(WHAT YOU NEED TO DO)
What you return must match the records exactly, line for line.

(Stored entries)
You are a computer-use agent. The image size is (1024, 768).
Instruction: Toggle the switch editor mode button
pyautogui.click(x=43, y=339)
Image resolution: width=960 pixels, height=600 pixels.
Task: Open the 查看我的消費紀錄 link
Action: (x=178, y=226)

(RESPONSE FOR THIS EXERCISE)
You are a computer-use agent. The image size is (1024, 768).
Instruction: Toggle the switch editor mode button
pyautogui.click(x=43, y=339)
Image resolution: width=960 pixels, height=600 pixels.
Task: Open the 查看我的消費紀錄 link
Action: (x=178, y=226)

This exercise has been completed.